Amazon Web Services will also integrate Nvidia’s Blackwell processors and anticipates implementing the forthcoming Rubin platform upon its market availability. Neither Nvidia nor Amazon have revealed the monetary terms of this partnership.
Both companies saw their share prices advance moderately during Thursday’s after-hours session following the announcement. NVDA concluded regular trading approximately 1% lower, while AMZN finished down roughly 0.5%.
Amazon Maintains Internal Chip Development Programs
Amazon continues advancing its proprietary AI processors, including the Trainium2 chip. Alongside this internal development, the company maintains its commitment to Nvidia hardware for the most resource-intensive applications. These two strategies function as complementary approaches within AWS’s broader infrastructure plan.

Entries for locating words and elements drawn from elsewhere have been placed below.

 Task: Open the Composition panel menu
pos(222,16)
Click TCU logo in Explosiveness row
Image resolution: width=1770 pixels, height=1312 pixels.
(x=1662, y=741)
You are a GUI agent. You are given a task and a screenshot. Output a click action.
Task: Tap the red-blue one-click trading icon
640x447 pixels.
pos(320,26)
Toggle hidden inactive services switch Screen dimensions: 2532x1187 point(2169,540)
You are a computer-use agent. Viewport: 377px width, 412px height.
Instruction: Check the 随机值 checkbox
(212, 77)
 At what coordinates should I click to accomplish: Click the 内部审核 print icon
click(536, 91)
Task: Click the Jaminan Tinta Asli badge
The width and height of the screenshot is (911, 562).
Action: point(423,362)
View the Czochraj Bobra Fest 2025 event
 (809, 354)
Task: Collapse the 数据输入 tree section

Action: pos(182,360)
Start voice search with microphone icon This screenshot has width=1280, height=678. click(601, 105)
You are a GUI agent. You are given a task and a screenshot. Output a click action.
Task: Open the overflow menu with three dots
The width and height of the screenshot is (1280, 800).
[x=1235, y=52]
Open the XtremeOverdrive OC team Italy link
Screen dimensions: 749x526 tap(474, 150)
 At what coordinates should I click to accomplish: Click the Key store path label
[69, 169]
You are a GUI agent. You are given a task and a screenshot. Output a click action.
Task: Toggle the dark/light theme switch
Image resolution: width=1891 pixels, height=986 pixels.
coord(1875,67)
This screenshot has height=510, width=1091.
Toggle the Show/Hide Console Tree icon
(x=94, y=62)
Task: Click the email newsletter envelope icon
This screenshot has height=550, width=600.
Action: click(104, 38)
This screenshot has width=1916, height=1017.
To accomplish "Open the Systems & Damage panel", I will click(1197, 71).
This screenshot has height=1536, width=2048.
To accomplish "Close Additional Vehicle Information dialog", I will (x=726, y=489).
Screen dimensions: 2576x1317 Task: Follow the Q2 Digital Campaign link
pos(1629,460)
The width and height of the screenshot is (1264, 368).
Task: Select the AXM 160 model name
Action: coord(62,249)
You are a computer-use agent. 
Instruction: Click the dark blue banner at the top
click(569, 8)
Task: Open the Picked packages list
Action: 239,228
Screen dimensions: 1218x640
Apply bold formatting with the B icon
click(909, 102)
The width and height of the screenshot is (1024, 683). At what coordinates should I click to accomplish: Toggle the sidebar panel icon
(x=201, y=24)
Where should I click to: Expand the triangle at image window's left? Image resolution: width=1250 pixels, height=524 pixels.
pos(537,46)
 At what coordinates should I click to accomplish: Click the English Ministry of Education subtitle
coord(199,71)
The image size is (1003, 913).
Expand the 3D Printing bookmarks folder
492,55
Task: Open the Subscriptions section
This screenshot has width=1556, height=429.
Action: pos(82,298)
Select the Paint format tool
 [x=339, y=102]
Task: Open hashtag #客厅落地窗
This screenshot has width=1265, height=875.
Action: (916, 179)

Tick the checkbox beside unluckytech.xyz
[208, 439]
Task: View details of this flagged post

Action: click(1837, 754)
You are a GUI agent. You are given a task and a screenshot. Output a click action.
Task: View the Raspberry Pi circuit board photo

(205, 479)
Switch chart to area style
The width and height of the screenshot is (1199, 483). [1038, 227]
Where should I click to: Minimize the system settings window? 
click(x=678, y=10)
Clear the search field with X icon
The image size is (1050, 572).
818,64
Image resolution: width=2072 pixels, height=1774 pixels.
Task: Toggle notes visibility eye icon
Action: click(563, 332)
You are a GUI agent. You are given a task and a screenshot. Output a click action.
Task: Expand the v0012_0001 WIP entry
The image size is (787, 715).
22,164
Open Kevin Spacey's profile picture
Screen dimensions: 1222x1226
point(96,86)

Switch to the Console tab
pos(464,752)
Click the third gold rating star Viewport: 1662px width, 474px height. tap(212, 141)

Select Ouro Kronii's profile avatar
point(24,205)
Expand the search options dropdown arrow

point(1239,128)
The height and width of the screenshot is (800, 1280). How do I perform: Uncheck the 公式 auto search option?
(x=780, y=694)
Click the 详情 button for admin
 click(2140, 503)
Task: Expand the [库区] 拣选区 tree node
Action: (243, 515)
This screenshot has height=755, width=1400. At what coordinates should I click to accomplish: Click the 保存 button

The agreement demonstrates ongoing substantial capital deployment in AI infrastructure among leading cloud service providers. AWS continues operating its custom-designed systems while simultaneously adding Nvidia hardware for particular high-intensity computing scenarios.
The Nvidia-AWS partnership received its initial announcement earlier this week without specific timeline details. Buck’s Thursday statements to Reuters delivered the most comprehensive overview to date: revenue generation beginning in 2025, extending through December 2027, and encompassing a diverse portfolio of Nvidia offerings across computing, networking, and inference categories.